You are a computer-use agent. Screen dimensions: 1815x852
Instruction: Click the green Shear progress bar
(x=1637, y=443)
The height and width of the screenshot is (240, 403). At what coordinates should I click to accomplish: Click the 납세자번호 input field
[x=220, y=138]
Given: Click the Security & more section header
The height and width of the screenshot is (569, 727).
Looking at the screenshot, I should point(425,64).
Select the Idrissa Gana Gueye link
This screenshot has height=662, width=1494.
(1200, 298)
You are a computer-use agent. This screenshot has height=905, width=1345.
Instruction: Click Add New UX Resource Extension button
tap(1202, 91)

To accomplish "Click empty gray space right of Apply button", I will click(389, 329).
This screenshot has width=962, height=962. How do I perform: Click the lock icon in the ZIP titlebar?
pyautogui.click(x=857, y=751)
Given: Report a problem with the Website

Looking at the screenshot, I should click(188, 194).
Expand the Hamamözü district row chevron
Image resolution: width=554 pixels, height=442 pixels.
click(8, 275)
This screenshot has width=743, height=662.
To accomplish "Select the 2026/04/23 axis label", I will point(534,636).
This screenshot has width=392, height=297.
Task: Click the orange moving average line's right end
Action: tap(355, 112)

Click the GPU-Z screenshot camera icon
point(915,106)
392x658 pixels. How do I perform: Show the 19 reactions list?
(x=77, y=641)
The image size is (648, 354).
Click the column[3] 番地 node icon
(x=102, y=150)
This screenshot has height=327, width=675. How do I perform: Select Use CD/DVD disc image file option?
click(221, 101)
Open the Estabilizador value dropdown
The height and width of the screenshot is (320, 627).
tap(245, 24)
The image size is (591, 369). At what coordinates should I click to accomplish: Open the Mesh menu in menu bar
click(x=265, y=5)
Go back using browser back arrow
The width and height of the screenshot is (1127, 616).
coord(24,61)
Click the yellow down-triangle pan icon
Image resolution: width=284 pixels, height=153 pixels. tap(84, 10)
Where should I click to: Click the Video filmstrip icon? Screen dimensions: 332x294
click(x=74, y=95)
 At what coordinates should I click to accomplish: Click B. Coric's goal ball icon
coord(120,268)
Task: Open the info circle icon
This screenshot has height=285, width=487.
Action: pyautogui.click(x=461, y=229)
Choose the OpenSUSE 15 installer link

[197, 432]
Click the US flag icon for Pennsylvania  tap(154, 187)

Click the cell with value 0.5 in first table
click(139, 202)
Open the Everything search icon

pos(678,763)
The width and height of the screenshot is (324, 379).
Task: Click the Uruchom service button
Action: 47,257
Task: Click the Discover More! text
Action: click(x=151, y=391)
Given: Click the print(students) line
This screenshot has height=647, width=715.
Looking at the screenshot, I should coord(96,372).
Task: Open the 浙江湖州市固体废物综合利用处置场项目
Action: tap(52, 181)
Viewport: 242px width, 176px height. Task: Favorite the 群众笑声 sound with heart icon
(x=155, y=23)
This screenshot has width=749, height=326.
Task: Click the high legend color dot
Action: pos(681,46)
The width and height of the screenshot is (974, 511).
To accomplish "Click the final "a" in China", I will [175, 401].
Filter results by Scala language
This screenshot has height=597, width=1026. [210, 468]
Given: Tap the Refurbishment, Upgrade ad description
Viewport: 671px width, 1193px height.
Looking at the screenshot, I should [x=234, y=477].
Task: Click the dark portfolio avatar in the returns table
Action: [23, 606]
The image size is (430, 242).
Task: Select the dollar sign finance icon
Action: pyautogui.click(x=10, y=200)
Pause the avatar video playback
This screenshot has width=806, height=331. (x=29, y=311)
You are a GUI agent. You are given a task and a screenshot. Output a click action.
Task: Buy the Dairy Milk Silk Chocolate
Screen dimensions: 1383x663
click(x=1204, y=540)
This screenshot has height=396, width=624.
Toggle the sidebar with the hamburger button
-----
Exercise details
Set down, exactly as they stand above, the lines starting with the line with "Open the Everything search icon" and going on through the line with "The width and height of the screenshot is (974, 511).", and no others.

Task result
Open the Everything search icon

pos(678,763)
The width and height of the screenshot is (324, 379).
Task: Click the Uruchom service button
Action: 47,257
Task: Click the Discover More! text
Action: click(x=151, y=391)
Given: Click the print(students) line
This screenshot has height=647, width=715.
Looking at the screenshot, I should coord(96,372).
Task: Open the 浙江湖州市固体废物综合利用处置场项目
Action: tap(52, 181)
Viewport: 242px width, 176px height. Task: Favorite the 群众笑声 sound with heart icon
(x=155, y=23)
This screenshot has width=749, height=326.
Task: Click the high legend color dot
Action: pos(681,46)
The width and height of the screenshot is (974, 511).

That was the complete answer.